You can find this man, at any point of time working his magic on fabric. When asked where he acquired his expertise, he said with a bit of remorse that he had his own embroidery unit that was thriving until machine embroidery took over and ruined his livelihood. No one could find the difference between hand embroidery and machine embroidery anymore.
“I along with 25 women who were working for me lost our jobs because of machines” he reminisced dolefully.
On a brighter note, he said he was happy he is working here because of the value and appreciation that is given to handwork.  “I felt encouraged by her (Kaveri). She knows the value of handwork. I feel like I’ve been given a second chance. I really want her to succeed!”
Jagannathan comes from a family of 4, his wife – Uma who also does a little bit of embroidery and his daughter Vimala and son Madhan.
When asked if he enjoys the work he does, he laughed and said, “I travel 60 kms everyday! What do you think?”
When asked what kind of work he enjoys the most, he says he relishes sewing sequins onto fabric and that he likes the effect it gives.

Murali | Age : 52 | Position : Master | Been around : 23 Years.

The first thing you notice about this man is his spirit. He almost always seems to be in the best of moods and enjoys a complicated project. He talks about how much he enjoys working for Studio K, mostly because of how much he is respected and valued.  Prior to Studio K, he worked in an organization that gave little freedom to innovate and create new patterns.  But here, at Studio K, he enjoys the freedom of innovation and is at his best with complicated and difficult patterns.
His eyes lit up when he spoke about his favorite pattern which he says looks very simple, but is the most difficult to execute.
Murali comes from a family of 4 – wife – Kavitha, daughter – Jana Priyadharshini and son – Krishnakhant.
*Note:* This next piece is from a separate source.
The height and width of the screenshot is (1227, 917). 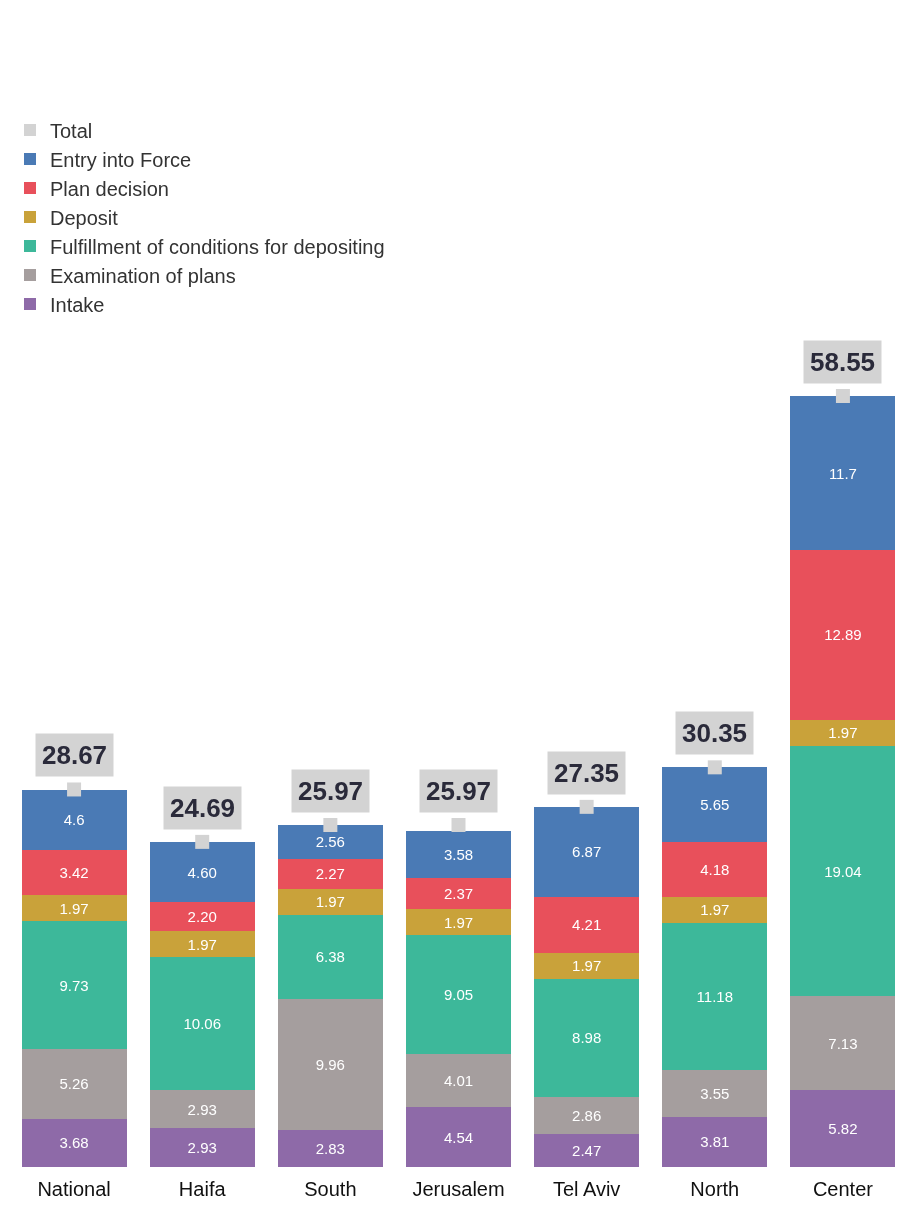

Kamaraj | Age : 36 | Position : Master | Been around : 8 Years.

You’ll never find him looking up from his work. He is constantly cutting, marking, overseeing or discussing ideas with colleagues. Kamaraj joined Studio K as a tailor and worked his way to becoming a Master. It takes quite a bit of cajoling to get him talking, but when he does, he is all praises for  Kaveri and how she singlehandedly controls every aspect of the company.
He talks about her temper with a laugh. He says, “She, a woman, can easily frighten 20 men in a minute. It is very funny to see her get angry sometimes. But when the work is bad or incomplete, then we all feel bad that we failed her. There is a reason she gets angry, and that is when we genuinely fear it. Otherwise its funny!”
Kamaraj speaks highly about his wife and kids – Vasanthi, Ranjitha and Akash respectively. He hails from Thiruvallur.







Gopi | Age : 25 | Position : Production in Charge | Been around : 4 Years.

One of the younger ones in the company, Gopi can be seen so involved in his work at all times, so much so he doesn’t respond when someone standing right in front of him calls out to him. He came to studio K at a green age of 21, where he was doing general work like ironing, folding etc. Kamaraj taught him the basics of pattern cutting and he soon caught up and is now doing what he really enjoys!
Prior to doing what he loved, Gopi worked at a BPO, doing 3 shifts a day. He says he didn’t really enjoy his job but since it was his bread and butter, he pushed through.

He had nothing but praises for his current boss. He talks about how she is a ‘One woman army’ and how fascinating it is to see her lose her temper sometimes.  He says that’s the only way she can get discipline in her company and that it is essentially her job.  He says, “a lot of bosses will just say, “go do it”, but Kaveri shows you how to do it.”